— Work to be completed —
Output every record word for word, minus the pictures.

[Data to process]

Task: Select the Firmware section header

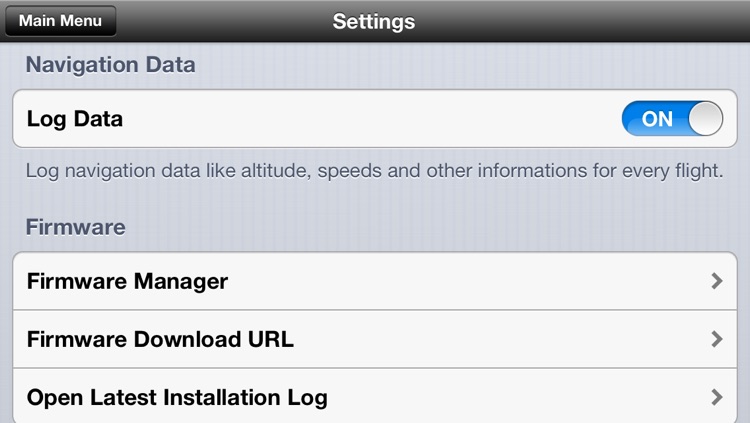Action: (76, 227)
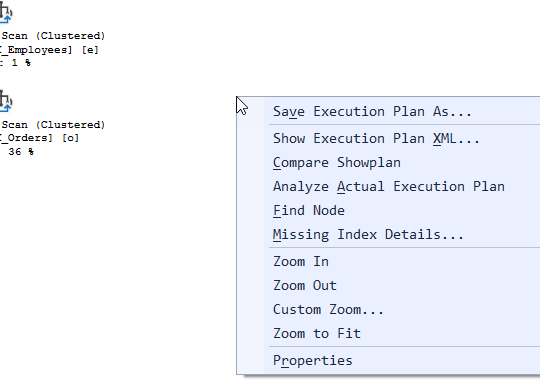Choose Save Execution Plan As...
Image resolution: width=540 pixels, height=382 pixels.
[372, 112]
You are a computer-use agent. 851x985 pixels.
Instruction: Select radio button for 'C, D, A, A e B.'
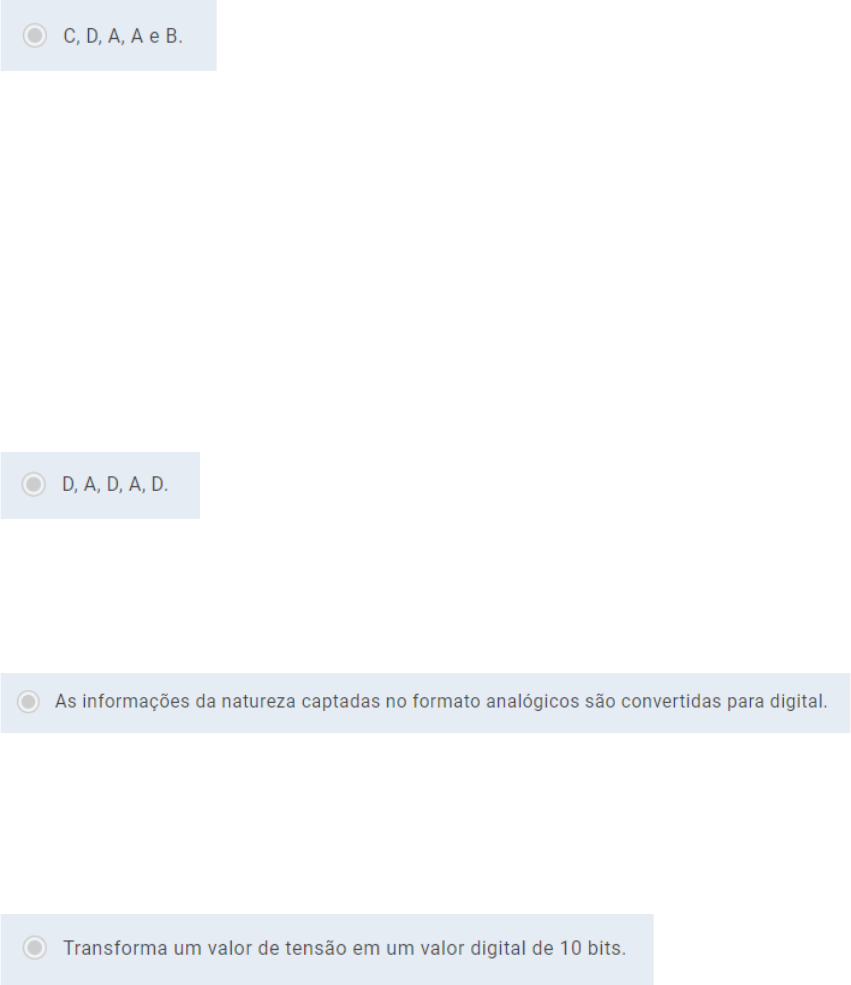click(x=35, y=36)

[/Data to process]

— Completed exercise —
Task: Select the Firmware section header

Action: (76, 227)
Choose Save Execution Plan As...
Image resolution: width=540 pixels, height=382 pixels.
[372, 112]
You are a computer-use agent. 851x985 pixels.
Instruction: Select radio button for 'C, D, A, A e B.'
click(x=35, y=36)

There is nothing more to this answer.